EXERCISE: Please repeat exactly, and only, the lines from the one containing "Where should I" through the end of the records below, with no pictures.

EXERCISE DATA:
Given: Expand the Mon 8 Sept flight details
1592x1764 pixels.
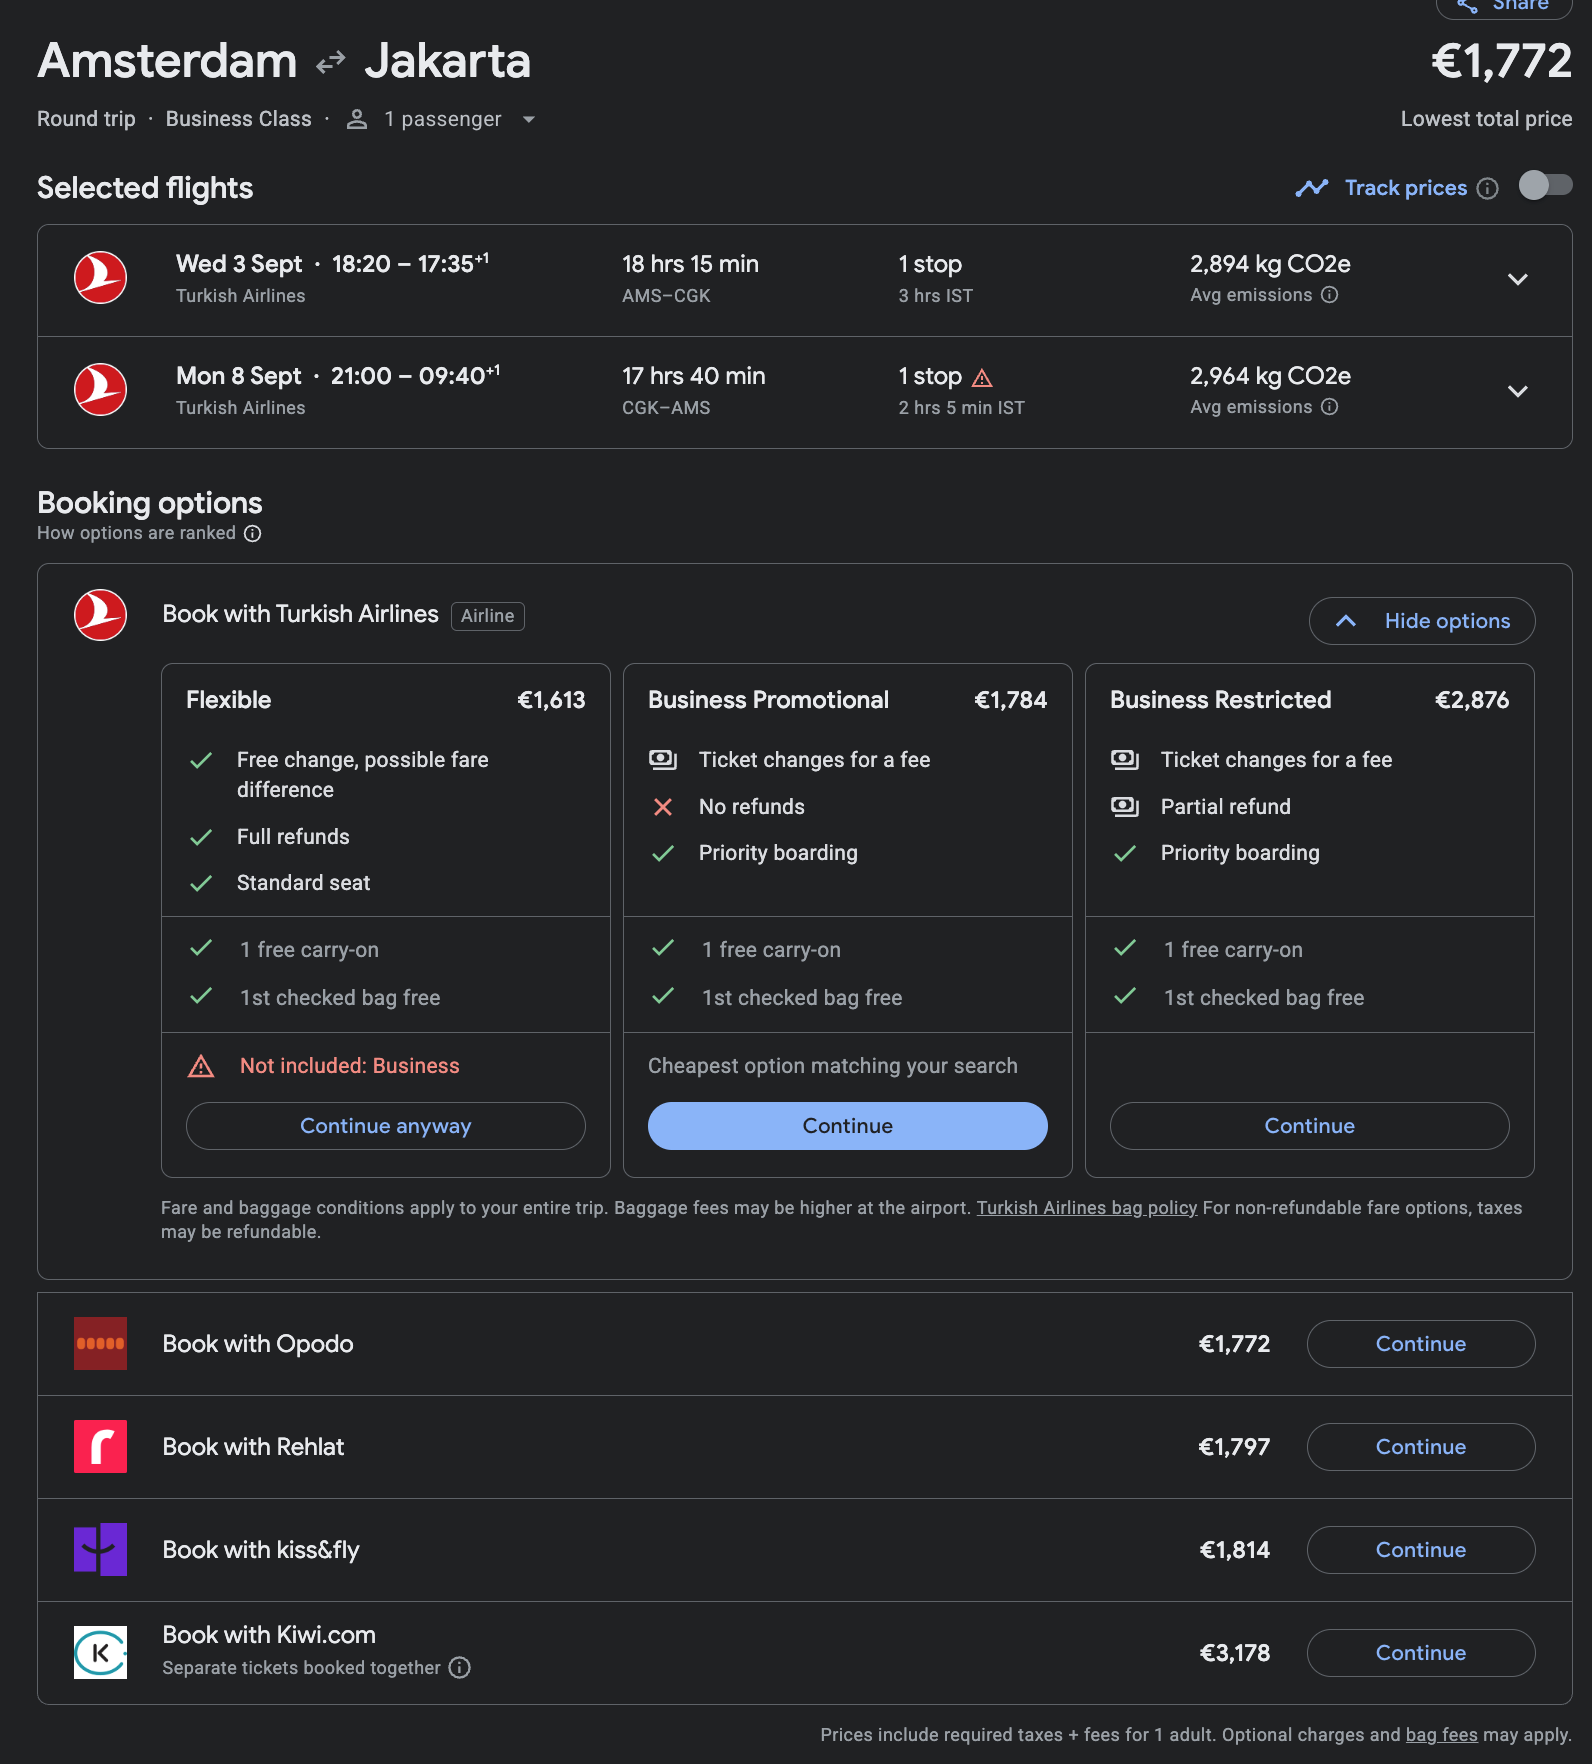Looking at the screenshot, I should click(x=1517, y=392).
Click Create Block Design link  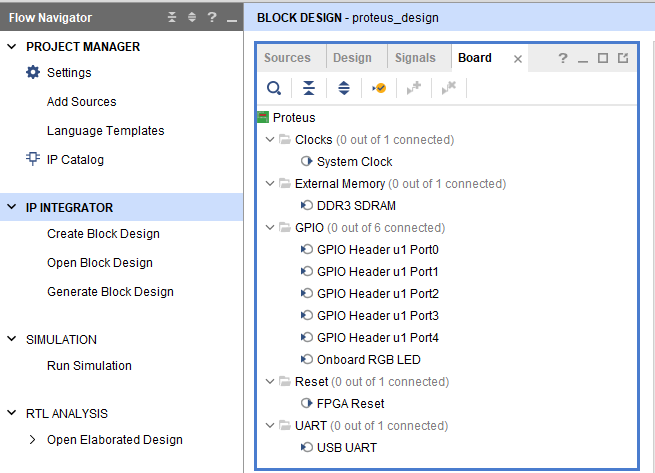point(103,234)
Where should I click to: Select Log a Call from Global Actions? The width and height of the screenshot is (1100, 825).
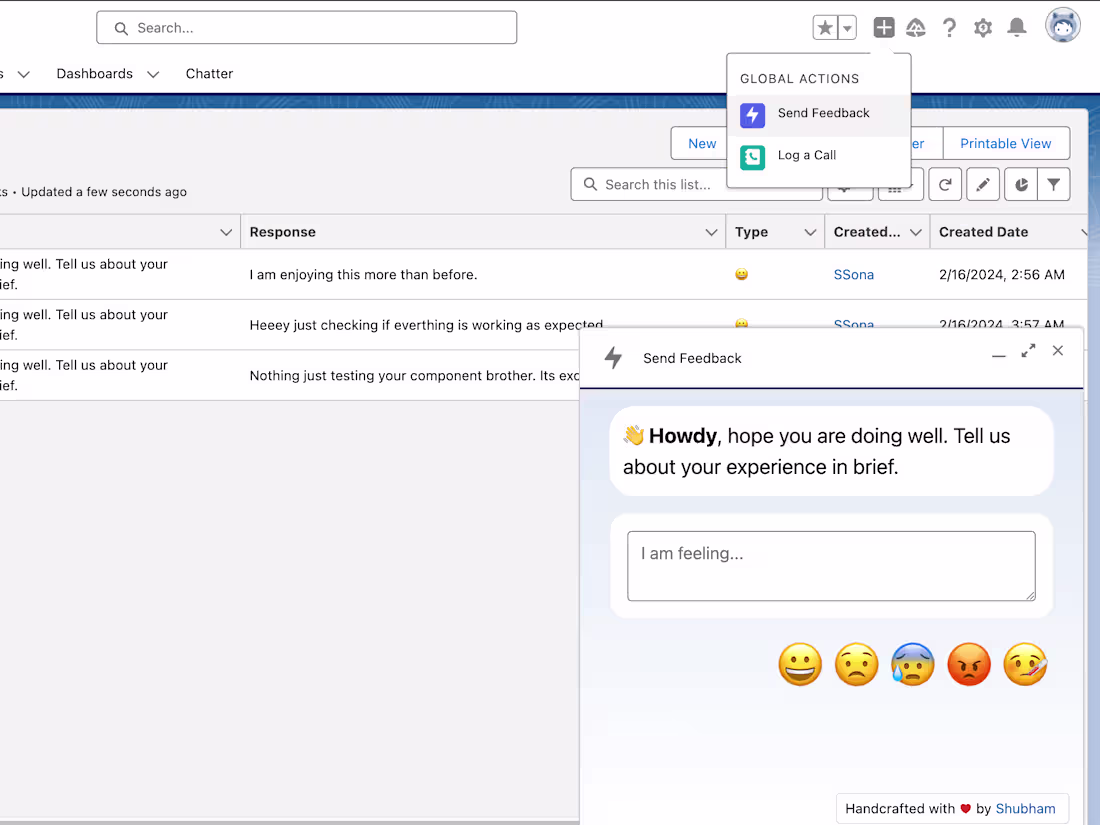click(x=807, y=155)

SOLUTION FOR THIS PROBLEM:
Where should I click to: Select Log a Call from Global Actions? The width and height of the screenshot is (1100, 825).
click(x=807, y=155)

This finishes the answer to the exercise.